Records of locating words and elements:
--------------------

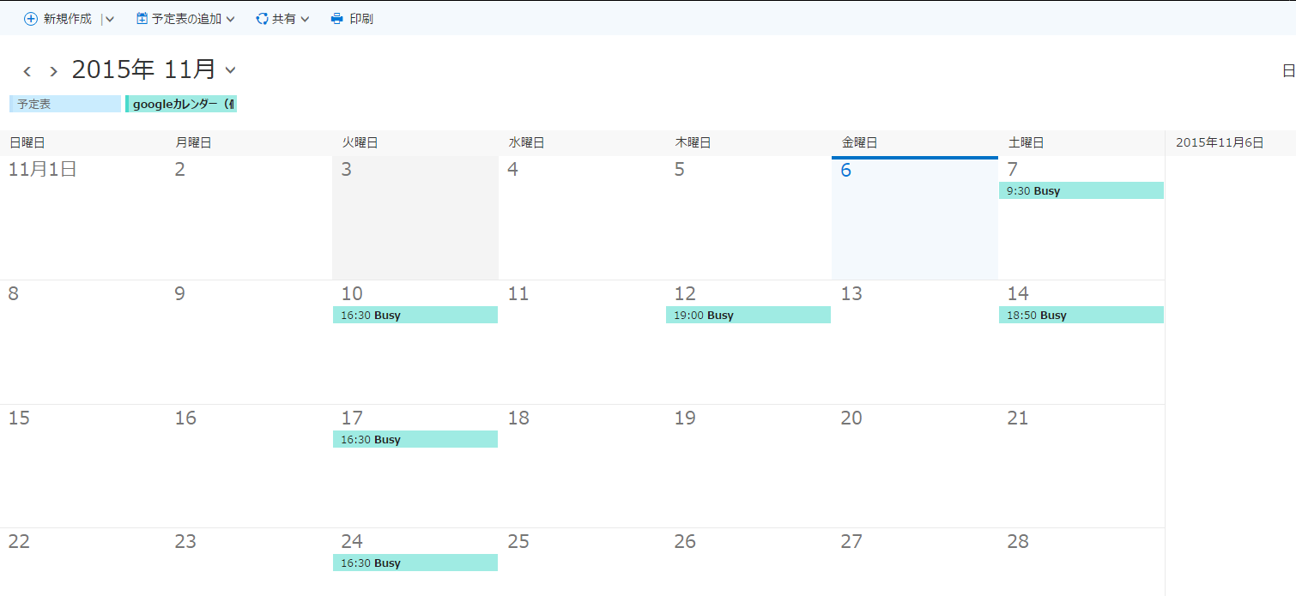
Task: Open the 19:00 Busy event on the 12th
Action: [748, 316]
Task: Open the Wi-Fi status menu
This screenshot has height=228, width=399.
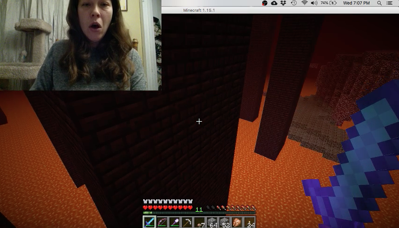Action: (x=304, y=3)
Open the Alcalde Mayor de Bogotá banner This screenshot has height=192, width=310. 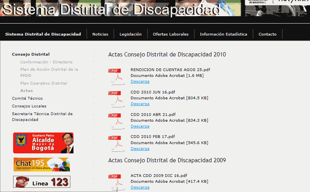[43, 143]
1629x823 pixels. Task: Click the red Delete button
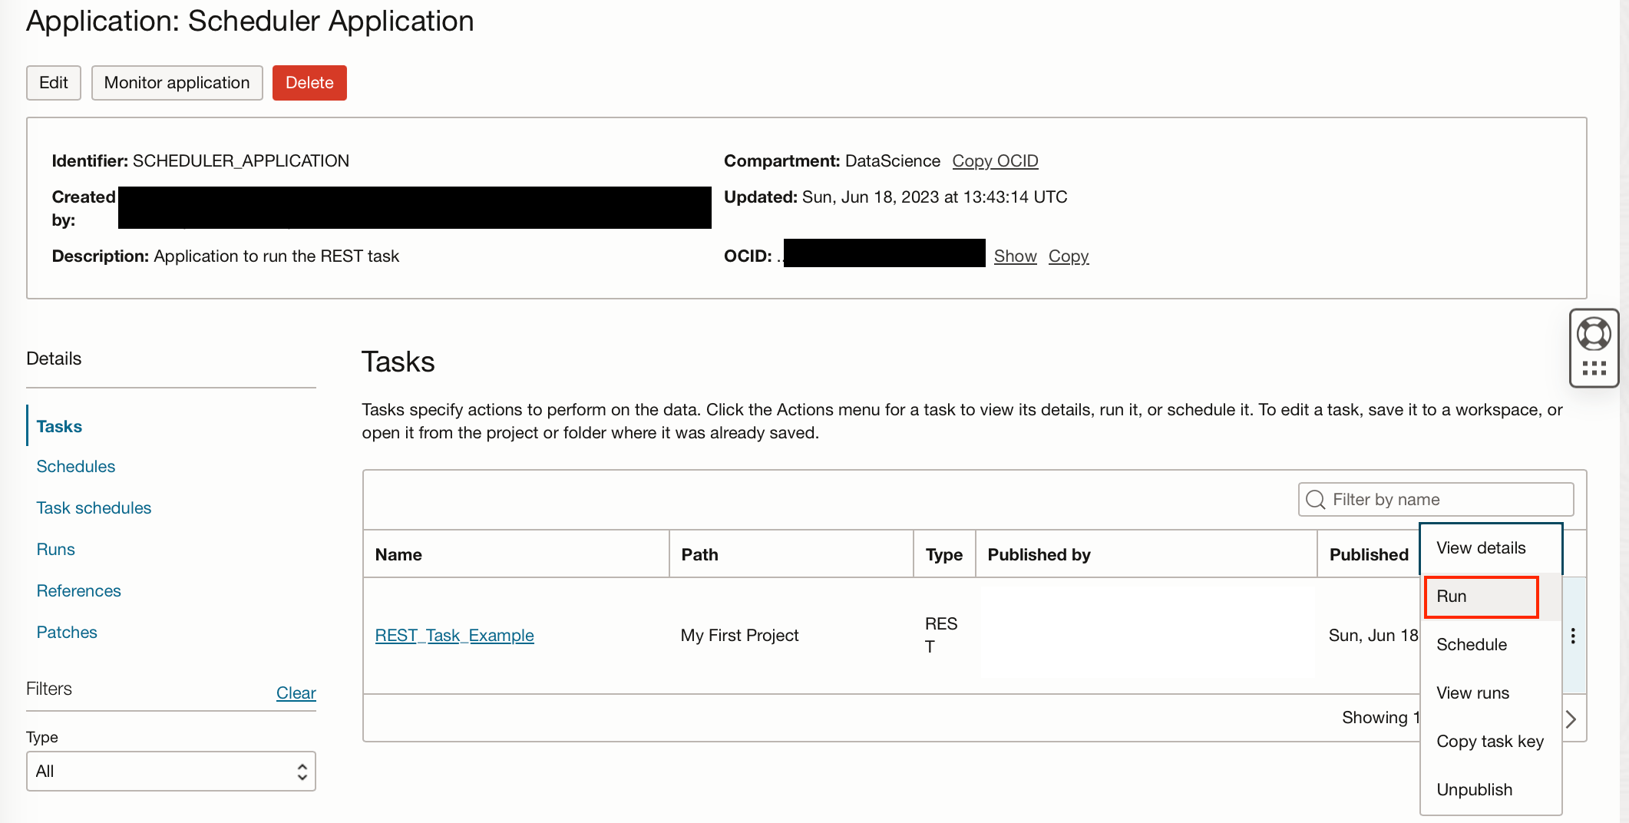click(309, 82)
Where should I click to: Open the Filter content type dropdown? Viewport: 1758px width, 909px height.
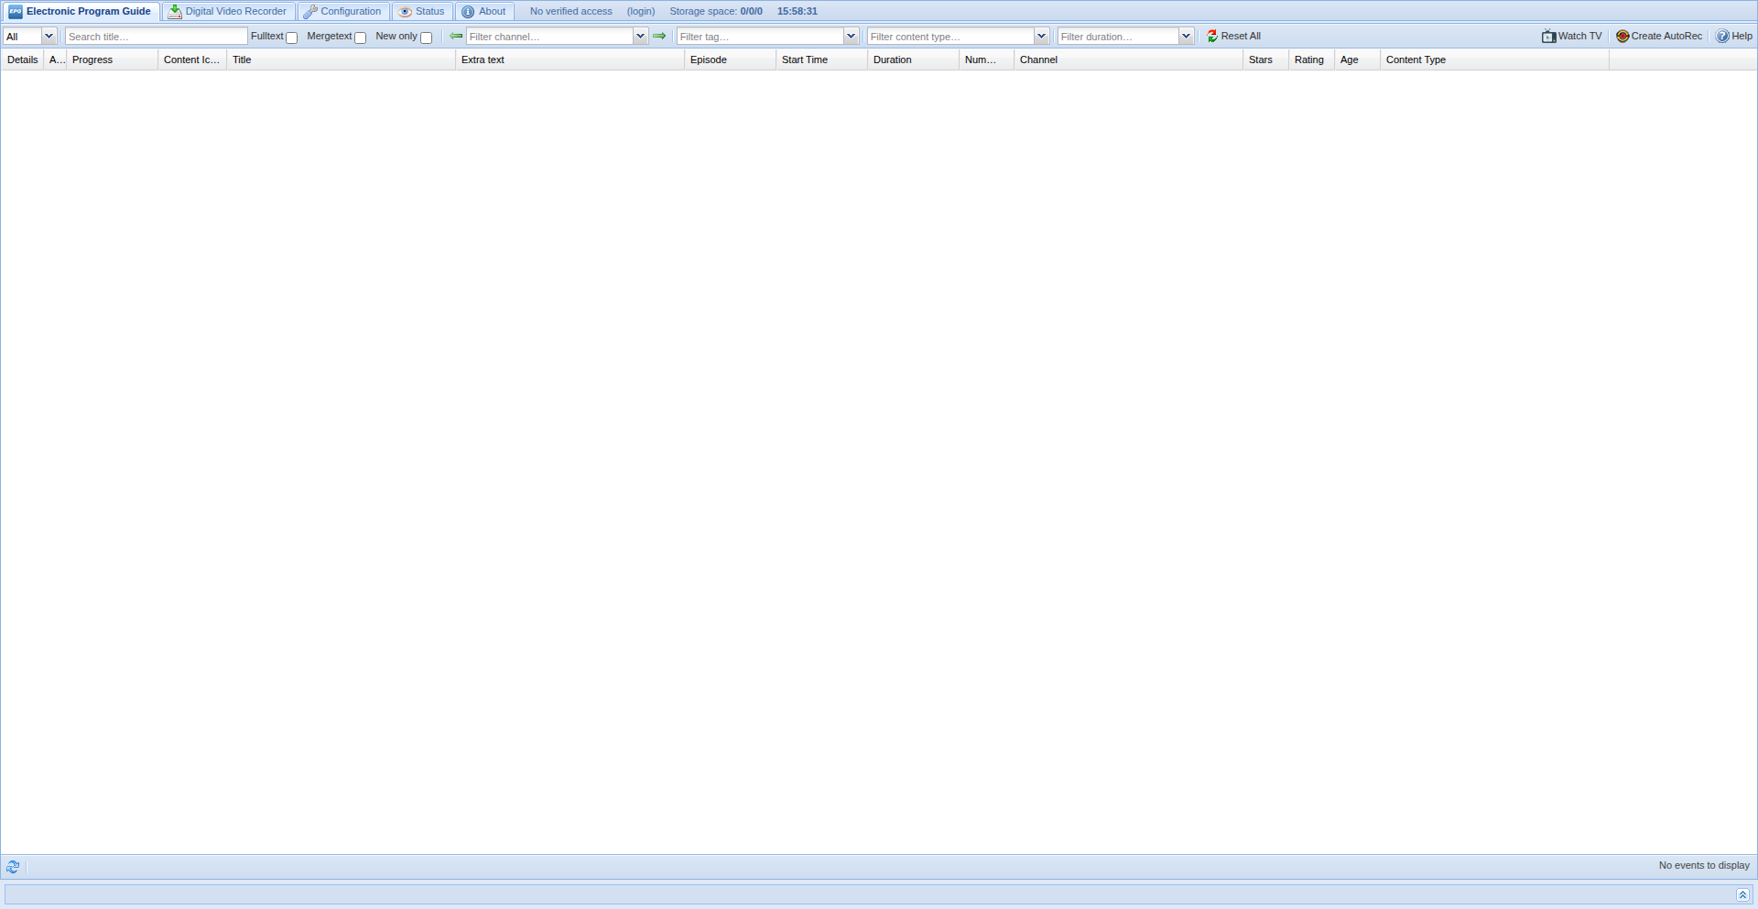1041,37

--------------------

- THE REQUEST: Rewrite the material from the line containing "1629x823 pixels. Task: Click" through the end, replacing "Delete" with "Remove" and keeping everything else the same. Leave the pictures out.

- SOLUTION TO THIS EXERCISE:
1629x823 pixels. Task: Click the red Remove button
click(309, 82)
Where should I click to: Open the Filter content type dropdown? Viewport: 1758px width, 909px height.
1041,37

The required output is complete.